◆ **ACTIVITY**: Up to and including the line that contains "Given: Click the red", return every line from the start of the data, unchanged.

= Beginning of Section =

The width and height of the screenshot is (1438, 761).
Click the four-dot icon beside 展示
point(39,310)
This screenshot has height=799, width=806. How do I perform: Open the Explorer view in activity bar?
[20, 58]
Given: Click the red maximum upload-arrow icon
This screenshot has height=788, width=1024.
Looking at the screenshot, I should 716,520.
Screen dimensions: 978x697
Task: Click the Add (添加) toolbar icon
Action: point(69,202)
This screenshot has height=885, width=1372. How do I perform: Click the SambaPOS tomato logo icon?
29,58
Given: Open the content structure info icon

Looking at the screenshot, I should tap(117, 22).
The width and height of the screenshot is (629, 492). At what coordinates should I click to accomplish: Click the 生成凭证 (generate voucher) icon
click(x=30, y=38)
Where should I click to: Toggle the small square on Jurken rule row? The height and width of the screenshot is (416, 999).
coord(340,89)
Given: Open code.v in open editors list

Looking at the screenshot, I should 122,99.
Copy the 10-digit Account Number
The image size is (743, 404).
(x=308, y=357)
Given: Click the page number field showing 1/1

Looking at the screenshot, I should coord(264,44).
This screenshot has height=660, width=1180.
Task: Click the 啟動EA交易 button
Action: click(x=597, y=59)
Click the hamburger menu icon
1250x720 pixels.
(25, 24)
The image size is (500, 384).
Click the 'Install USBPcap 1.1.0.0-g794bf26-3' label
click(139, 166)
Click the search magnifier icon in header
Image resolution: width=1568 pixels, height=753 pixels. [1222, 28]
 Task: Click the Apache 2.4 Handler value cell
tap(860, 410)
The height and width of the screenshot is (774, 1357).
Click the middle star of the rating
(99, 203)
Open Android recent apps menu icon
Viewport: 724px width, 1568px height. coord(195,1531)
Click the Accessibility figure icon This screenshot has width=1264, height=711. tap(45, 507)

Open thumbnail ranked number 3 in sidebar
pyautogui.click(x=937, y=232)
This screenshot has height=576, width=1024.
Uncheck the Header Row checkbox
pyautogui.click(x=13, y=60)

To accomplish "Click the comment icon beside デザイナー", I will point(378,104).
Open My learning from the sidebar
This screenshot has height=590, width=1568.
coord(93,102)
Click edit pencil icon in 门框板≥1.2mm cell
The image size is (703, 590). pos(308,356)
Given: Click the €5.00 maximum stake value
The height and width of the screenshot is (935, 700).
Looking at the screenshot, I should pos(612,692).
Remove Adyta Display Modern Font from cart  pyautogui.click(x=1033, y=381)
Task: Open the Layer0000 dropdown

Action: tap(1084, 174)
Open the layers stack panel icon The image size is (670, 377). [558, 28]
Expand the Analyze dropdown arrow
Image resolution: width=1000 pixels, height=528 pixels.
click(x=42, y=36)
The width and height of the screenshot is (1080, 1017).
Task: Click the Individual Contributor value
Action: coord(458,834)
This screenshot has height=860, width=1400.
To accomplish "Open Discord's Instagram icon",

= End of Section =

◆ **WRITTEN RESPONSE**:
The width and height of the screenshot is (1438, 761).
Click the four-dot icon beside 展示
point(39,310)
This screenshot has height=799, width=806. How do I perform: Open the Explorer view in activity bar?
[20, 58]
Given: Click the red maximum upload-arrow icon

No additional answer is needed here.